## WHAT IS NEEDED
Render every row below as a numbered list, with the blank lines left out.

═══ RECORD EXTRACTS

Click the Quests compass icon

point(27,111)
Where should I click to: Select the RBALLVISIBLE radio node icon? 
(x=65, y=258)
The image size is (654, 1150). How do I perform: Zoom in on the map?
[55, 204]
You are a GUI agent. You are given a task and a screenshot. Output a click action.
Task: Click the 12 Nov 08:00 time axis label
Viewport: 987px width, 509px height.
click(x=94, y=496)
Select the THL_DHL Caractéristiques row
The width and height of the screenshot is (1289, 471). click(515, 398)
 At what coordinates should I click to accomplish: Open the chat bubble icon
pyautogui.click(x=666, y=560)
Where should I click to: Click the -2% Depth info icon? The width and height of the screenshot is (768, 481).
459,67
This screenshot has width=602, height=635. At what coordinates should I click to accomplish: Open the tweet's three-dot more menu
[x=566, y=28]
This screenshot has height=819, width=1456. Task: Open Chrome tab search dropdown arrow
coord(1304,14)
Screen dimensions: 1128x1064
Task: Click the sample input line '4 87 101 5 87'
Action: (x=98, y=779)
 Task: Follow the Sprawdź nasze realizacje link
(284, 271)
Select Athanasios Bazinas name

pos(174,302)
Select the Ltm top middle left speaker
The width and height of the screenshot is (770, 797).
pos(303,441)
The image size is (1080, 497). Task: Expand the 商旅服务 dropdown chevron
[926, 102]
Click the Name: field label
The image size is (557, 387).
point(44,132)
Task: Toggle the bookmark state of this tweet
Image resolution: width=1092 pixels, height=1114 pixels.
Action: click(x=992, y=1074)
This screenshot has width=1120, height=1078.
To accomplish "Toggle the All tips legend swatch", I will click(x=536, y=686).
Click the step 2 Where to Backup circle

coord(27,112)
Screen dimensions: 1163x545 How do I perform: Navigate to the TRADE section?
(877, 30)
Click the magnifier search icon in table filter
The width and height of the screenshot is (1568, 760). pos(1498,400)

══════

## RESULT OF THIS EXERCISE
1. Click the Quests compass icon
2. point(27,111)
3. Where should I click to: Select the RBALLVISIBLE radio node icon? 
4. (x=65, y=258)
5. The image size is (654, 1150). How do I perform: Zoom in on the map?
6. [55, 204]
7. You are a GUI agent. You are given a task and a screenshot. Output a click action.
8. Task: Click the 12 Nov 08:00 time axis label
9. Viewport: 987px width, 509px height.
10. click(x=94, y=496)
11. Select the THL_DHL Caractéristiques row
12. The width and height of the screenshot is (1289, 471). click(515, 398)
13.  At what coordinates should I click to accomplish: Open the chat bubble icon
14. pyautogui.click(x=666, y=560)
15. Where should I click to: Click the -2% Depth info icon? The width and height of the screenshot is (768, 481).
16. 459,67
17. This screenshot has width=602, height=635. At what coordinates should I click to accomplish: Open the tweet's three-dot more menu
18. [x=566, y=28]
19. This screenshot has height=819, width=1456. Task: Open Chrome tab search dropdown arrow
20. coord(1304,14)
21. Screen dimensions: 1128x1064
22. Task: Click the sample input line '4 87 101 5 87'
23. Action: (x=98, y=779)
24.  Task: Follow the Sprawdź nasze realizacje link
25. (284, 271)
26. Select Athanasios Bazinas name
27. pos(174,302)
28. Select the Ltm top middle left speaker
29. The width and height of the screenshot is (770, 797).
30. pos(303,441)
31. The image size is (1080, 497). Task: Expand the 商旅服务 dropdown chevron
32. [926, 102]
33. Click the Name: field label
34. The image size is (557, 387).
35. point(44,132)
36. Task: Toggle the bookmark state of this tweet
37. Image resolution: width=1092 pixels, height=1114 pixels.
38. Action: click(x=992, y=1074)
39. This screenshot has width=1120, height=1078.
40. To accomplish "Toggle the All tips legend swatch", I will click(x=536, y=686).
41. Click the step 2 Where to Backup circle
42. coord(27,112)
43. Screen dimensions: 1163x545 How do I perform: Navigate to the TRADE section?
44. (877, 30)
45. Click the magnifier search icon in table filter
46. The width and height of the screenshot is (1568, 760). pos(1498,400)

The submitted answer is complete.